Dataset entries

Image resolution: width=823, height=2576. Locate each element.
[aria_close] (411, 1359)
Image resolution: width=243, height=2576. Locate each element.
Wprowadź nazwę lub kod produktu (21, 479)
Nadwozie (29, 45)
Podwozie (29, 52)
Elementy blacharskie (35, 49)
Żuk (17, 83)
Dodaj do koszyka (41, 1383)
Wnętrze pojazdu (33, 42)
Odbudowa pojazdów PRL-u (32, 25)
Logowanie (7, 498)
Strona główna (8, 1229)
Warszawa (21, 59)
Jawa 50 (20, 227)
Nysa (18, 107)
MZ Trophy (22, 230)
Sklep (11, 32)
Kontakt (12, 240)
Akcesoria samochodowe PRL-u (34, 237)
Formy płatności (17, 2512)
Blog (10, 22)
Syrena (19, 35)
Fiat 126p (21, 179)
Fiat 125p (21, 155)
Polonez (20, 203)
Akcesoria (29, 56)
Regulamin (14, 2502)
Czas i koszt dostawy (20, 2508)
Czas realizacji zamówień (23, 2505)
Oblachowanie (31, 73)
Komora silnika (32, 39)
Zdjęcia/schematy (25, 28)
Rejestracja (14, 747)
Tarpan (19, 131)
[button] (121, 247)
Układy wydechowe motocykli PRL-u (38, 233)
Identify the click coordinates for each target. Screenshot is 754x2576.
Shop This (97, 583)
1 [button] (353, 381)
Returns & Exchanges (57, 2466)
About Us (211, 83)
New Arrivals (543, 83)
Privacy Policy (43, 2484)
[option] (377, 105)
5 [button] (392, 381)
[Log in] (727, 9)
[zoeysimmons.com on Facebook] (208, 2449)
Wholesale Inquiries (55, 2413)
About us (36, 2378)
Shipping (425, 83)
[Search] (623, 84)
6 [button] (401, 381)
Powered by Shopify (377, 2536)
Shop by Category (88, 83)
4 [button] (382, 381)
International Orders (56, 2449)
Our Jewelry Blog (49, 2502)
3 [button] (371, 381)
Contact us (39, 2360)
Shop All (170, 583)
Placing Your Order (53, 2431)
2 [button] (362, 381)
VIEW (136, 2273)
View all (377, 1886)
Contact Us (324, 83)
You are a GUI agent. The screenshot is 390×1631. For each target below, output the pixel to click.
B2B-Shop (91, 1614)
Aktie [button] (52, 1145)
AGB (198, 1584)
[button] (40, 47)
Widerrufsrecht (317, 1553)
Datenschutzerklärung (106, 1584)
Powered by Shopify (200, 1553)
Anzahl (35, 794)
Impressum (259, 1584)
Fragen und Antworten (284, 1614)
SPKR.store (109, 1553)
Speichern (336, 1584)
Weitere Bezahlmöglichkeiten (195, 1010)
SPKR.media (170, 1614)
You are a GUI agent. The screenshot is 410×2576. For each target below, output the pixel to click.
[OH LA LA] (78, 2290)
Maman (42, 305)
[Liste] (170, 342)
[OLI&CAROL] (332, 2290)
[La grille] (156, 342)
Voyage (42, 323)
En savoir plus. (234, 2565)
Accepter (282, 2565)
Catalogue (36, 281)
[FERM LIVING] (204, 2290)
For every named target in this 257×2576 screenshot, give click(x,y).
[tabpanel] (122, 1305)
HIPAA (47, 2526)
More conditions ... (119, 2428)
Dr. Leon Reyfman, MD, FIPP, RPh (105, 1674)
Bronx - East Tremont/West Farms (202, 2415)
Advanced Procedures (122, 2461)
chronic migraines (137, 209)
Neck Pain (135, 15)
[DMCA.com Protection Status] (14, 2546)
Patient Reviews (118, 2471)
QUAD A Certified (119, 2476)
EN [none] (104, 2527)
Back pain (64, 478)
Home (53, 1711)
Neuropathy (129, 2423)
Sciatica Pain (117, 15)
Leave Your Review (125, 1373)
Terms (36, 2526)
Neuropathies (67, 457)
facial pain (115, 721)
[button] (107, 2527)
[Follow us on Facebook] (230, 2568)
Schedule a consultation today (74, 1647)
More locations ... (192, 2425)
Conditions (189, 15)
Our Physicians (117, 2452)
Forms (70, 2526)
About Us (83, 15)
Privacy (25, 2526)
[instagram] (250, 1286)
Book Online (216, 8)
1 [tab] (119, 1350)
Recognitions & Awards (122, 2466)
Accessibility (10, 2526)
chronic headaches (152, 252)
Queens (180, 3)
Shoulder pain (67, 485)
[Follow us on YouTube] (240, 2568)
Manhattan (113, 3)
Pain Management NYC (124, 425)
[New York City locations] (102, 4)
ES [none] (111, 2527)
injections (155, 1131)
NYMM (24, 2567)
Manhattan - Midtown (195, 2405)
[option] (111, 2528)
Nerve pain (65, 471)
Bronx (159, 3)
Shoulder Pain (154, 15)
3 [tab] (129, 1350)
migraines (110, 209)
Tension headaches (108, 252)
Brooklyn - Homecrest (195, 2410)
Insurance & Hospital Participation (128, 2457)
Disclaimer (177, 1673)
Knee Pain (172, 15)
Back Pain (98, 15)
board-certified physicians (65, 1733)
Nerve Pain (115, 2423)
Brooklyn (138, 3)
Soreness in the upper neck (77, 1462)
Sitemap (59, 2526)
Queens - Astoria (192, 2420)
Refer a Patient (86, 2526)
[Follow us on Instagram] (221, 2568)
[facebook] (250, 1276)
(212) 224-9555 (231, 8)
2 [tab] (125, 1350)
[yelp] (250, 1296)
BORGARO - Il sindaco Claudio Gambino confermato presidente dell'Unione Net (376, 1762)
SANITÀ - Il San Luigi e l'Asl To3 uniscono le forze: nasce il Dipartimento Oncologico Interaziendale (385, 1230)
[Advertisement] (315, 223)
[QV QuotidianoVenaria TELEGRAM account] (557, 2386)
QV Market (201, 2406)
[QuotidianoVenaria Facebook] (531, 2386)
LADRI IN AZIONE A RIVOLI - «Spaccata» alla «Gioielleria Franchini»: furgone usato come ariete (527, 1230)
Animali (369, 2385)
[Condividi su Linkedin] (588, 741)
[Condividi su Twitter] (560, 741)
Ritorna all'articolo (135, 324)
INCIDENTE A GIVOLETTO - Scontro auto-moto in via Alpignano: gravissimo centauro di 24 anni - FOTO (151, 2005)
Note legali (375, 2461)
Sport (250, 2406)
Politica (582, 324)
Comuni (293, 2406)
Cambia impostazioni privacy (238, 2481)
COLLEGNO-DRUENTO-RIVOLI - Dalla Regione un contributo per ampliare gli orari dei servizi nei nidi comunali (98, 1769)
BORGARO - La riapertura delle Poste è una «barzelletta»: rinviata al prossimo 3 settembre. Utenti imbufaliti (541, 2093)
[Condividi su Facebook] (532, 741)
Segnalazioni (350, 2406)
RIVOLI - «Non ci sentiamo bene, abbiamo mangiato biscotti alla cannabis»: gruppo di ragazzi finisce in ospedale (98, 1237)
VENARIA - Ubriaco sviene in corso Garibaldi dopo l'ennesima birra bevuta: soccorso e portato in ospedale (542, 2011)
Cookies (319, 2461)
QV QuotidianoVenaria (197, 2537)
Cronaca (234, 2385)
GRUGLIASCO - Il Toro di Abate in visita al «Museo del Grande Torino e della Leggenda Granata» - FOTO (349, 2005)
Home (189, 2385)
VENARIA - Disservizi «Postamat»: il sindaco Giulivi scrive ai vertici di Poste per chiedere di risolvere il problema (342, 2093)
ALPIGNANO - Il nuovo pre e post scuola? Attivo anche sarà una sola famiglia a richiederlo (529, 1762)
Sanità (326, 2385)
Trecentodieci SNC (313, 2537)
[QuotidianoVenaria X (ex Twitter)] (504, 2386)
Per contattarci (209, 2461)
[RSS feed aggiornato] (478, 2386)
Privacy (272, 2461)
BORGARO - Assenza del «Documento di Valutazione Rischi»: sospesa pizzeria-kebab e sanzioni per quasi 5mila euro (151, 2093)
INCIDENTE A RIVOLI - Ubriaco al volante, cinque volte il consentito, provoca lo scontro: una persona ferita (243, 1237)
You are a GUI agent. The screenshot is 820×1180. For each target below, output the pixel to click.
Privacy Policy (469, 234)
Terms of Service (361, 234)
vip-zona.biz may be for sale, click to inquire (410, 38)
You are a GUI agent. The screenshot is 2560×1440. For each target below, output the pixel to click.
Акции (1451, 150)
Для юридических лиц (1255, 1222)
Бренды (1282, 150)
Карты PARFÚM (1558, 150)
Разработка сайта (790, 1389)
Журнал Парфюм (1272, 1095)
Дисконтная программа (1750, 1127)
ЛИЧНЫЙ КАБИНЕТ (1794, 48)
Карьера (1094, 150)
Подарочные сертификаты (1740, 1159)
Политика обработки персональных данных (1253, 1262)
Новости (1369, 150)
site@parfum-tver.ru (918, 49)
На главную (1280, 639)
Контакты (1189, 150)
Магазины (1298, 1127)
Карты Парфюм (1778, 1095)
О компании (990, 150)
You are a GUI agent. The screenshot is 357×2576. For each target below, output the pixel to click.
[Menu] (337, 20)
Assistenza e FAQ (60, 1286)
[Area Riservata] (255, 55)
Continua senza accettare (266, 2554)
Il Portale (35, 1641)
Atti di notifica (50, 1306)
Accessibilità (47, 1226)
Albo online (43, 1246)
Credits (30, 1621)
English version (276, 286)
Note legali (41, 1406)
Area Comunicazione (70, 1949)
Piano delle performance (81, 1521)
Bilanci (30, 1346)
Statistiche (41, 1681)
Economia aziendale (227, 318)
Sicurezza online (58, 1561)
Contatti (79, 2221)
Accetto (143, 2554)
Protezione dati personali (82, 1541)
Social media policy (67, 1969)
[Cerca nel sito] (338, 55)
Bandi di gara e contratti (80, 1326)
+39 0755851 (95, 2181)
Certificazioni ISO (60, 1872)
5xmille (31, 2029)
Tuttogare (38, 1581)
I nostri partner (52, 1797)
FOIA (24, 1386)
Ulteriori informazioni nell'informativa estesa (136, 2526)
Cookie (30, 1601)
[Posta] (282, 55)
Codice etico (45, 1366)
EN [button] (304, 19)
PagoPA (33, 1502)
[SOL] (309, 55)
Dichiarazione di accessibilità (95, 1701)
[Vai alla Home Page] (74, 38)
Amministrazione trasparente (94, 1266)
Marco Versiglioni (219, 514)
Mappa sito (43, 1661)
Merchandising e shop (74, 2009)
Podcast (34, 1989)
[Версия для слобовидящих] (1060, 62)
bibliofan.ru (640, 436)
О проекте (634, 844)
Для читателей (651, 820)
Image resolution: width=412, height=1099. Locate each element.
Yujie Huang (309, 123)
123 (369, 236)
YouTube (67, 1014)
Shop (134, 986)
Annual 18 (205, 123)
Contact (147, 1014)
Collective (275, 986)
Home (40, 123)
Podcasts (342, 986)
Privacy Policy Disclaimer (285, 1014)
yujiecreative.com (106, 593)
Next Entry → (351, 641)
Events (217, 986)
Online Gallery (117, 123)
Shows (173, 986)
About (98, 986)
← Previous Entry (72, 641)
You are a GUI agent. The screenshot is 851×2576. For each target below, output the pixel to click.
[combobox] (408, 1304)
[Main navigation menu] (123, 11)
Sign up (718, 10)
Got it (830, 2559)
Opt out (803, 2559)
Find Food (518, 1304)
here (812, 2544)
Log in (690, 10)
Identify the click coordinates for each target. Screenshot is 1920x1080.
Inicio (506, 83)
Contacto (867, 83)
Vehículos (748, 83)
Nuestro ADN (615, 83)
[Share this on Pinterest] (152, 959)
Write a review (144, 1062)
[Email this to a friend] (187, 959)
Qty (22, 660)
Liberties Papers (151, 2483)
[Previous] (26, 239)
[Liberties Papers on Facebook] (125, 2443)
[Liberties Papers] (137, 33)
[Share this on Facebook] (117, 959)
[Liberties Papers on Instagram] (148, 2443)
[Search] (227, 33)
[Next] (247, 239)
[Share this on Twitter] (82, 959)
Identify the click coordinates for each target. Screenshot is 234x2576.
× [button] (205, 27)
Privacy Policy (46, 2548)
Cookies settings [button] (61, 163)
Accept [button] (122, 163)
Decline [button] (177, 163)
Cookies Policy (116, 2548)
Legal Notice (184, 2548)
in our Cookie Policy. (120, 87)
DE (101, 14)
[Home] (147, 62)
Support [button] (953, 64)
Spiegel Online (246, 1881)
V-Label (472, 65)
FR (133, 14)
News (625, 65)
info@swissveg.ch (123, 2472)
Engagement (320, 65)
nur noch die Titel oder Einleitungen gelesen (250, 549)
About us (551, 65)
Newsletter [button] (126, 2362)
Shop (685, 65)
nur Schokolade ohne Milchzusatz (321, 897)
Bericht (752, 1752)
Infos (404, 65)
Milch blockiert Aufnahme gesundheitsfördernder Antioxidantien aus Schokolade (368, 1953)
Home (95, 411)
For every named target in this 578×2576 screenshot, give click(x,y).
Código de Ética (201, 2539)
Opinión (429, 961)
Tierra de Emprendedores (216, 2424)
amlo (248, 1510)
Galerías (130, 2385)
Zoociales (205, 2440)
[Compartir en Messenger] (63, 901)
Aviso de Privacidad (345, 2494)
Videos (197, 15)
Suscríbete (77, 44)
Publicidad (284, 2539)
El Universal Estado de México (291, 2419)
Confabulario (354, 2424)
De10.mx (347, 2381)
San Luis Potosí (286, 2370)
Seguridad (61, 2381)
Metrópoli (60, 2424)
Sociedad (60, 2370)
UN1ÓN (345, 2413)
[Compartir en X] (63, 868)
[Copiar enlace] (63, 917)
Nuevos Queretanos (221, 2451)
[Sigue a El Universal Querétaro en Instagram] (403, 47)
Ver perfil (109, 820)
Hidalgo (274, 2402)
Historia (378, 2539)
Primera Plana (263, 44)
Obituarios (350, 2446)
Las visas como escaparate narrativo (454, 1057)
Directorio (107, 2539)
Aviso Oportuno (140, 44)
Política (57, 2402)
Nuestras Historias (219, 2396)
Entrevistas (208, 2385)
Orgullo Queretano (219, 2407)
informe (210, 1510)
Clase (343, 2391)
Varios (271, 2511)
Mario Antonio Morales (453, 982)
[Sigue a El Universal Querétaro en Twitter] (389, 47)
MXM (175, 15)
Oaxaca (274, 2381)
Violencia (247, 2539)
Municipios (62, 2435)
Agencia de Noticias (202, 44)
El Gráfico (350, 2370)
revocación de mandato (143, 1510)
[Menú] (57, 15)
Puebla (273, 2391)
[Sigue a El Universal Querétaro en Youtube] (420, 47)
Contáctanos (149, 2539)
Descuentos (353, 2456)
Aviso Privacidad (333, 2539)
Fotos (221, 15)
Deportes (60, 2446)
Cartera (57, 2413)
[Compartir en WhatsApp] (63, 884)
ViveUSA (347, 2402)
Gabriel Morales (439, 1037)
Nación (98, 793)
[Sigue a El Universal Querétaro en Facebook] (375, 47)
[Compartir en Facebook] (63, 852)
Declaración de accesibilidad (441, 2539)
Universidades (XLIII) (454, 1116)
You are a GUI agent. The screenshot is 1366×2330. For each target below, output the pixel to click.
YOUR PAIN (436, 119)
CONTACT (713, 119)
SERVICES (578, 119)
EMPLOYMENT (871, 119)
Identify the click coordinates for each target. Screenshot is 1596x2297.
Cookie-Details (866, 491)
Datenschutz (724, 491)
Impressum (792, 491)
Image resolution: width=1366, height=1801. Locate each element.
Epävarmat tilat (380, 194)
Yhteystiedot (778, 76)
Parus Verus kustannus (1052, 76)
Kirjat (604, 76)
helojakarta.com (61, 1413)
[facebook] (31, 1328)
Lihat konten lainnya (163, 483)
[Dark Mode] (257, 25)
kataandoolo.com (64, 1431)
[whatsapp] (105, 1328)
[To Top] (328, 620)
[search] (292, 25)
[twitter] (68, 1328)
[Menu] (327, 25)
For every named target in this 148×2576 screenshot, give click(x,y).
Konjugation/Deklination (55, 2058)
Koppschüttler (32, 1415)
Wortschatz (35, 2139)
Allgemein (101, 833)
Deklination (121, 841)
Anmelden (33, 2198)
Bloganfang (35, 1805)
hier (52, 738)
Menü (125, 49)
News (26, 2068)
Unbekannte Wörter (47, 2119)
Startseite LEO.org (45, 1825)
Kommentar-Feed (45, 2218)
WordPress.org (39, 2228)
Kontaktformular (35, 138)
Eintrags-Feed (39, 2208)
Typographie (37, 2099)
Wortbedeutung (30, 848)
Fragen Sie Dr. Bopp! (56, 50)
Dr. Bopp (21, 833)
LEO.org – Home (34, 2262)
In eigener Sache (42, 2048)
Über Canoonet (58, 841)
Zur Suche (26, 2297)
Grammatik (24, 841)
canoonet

= EXERCISE AIM =
Could you set down, exactly as written, the lines above between the one holding "[tabpanel] (122, 1305)" and the one holding "[QuotidianoVenaria Facebook] (531, 2386)", inclusive, and nothing more?

= SOLUTION TO THIS EXERCISE =
[tabpanel] (122, 1305)
HIPAA (47, 2526)
More conditions ... (119, 2428)
Dr. Leon Reyfman, MD, FIPP, RPh (105, 1674)
Bronx - East Tremont/West Farms (202, 2415)
Advanced Procedures (122, 2461)
chronic migraines (137, 209)
Neck Pain (135, 15)
[DMCA.com Protection Status] (14, 2546)
Patient Reviews (118, 2471)
QUAD A Certified (119, 2476)
EN [none] (104, 2527)
Back pain (64, 478)
Home (53, 1711)
Neuropathy (129, 2423)
Sciatica Pain (117, 15)
Leave Your Review (125, 1373)
Terms (36, 2526)
Neuropathies (67, 457)
facial pain (115, 721)
[button] (107, 2527)
[Follow us on Facebook] (230, 2568)
Schedule a consultation today (74, 1647)
More locations ... (192, 2425)
Conditions (189, 15)
Our Physicians (117, 2452)
Forms (70, 2526)
About Us (83, 15)
Privacy (25, 2526)
[instagram] (250, 1286)
Book Online (216, 8)
1 [tab] (119, 1350)
Recognitions & Awards (122, 2466)
Accessibility (10, 2526)
chronic headaches (152, 252)
Queens (180, 3)
Shoulder pain (67, 485)
[Follow us on YouTube] (240, 2568)
Manhattan (113, 3)
Pain Management NYC (124, 425)
[New York City locations] (102, 4)
ES [none] (111, 2527)
injections (155, 1131)
NYMM (24, 2567)
Manhattan - Midtown (195, 2405)
[option] (111, 2528)
Nerve pain (65, 471)
Bronx (159, 3)
Shoulder Pain (154, 15)
3 [tab] (129, 1350)
migraines (110, 209)
Tension headaches (108, 252)
Brooklyn - Homecrest (195, 2410)
Insurance & Hospital Participation (128, 2457)
Disclaimer (177, 1673)
Knee Pain (172, 15)
Back Pain (98, 15)
board-certified physicians (65, 1733)
Nerve Pain (115, 2423)
Brooklyn (138, 3)
Soreness in the upper neck (77, 1462)
Sitemap (59, 2526)
Queens - Astoria (192, 2420)
Refer a Patient (86, 2526)
[Follow us on Instagram] (221, 2568)
[facebook] (250, 1276)
(212) 224-9555 (231, 8)
2 [tab] (125, 1350)
[yelp] (250, 1296)
BORGARO - Il sindaco Claudio Gambino confermato presidente dell'Unione Net (376, 1762)
SANITÀ - Il San Luigi e l'Asl To3 uniscono le forze: nasce il Dipartimento Oncologico Interaziendale (385, 1230)
[Advertisement] (315, 223)
[QV QuotidianoVenaria TELEGRAM account] (557, 2386)
QV Market (201, 2406)
[QuotidianoVenaria Facebook] (531, 2386)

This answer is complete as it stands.